13. I suggest that the correct question to certify to the Florida Supreme Court is not the one posed by the majority; rather, it should be:May a person who intentionally directs that title be issued in his name as co-owner, by completing a sworn application for title in conjunction with the purchase of the automobile, avoid liability under the dangerous instrumentality doctrine by giving the car away?
14. Appellant raises a fall-back issue that the verdict is against the manifest weight of the evidence and, therefore, the trial court erred in denying her motion for new trial. This court has consistently held that “[t]he question for an appellate court is not whether or not the evidence was contrary to the manifest weight of the evidence presented below. Indeed that is the question addressed to the trial court on motion for a new trial. Rather, the appellate court is limited to considering whether or not the trial court abused its discretion in denying a new trial.” Dewitt v. Maruhachi Ceramics of Am., Inc., 770 So.2d 709, 711 (Fla. 5th DCA 2000); see also Pena v. Vectour of Fla., Inc., 30 So.3d 691 (Fla. 1st DCA 2010); Rosario–Paredes v. J.C. Wrecker Serv., 975 So.2d 1205, 1207 (Fla. 5th DCA), review denied, 990 So.2d 1059 (Fla.2008). I will not address this issue any further other than to say, based on this record, we cannot conclude that the trial court abused its discretion in denying Appellant's motion for new trial.
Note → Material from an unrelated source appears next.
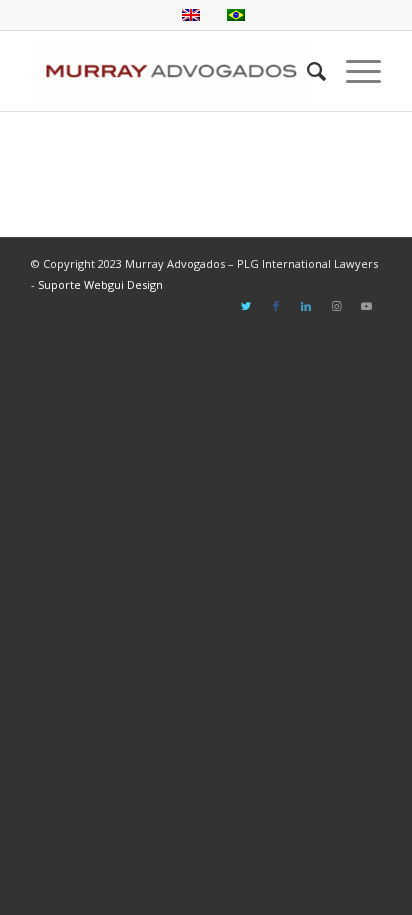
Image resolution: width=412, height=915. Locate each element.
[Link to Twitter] (246, 306)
15. This jury instruction has been renumbered 401.14(a) without change. See In re Standard Jury Instructions in Civil Cases, 35 So.3d 666 (Fla.2010).
16. See Charles W. Ehrhardt, Florida Evidence § 401.1 at 133 (2007 ed.) (“Included within the section 90.401 definition of relevancy is the concept of materiality; the evidence must tend to prove or disprove a material fact. When evidence is offered to prove a fact which is not a matter in issue, it is said to be immaterial.” (footnote omitted)); Jordan ex rel. Shealey v. Masters, 821 So.2d 342, 349 (Fla. 4th DCA 2002) (quoting Ehrhardt); see also Sims v. Brown, 574 So.2d 131, 134 (Fla.1991) (stating that the test of materiality is the “bearing on a fact to be proved”).
ORFINGER, C.J., LAWSON, EVANDER and COHEN, JJ., concur. GRIFFIN, J., dissents, with opinion in which SAWAYA and PALMER, JJ., concur. SAWAYA, J., dissents, with opinion in which PALMER, J., concurs. JACOBUS, J., recuses.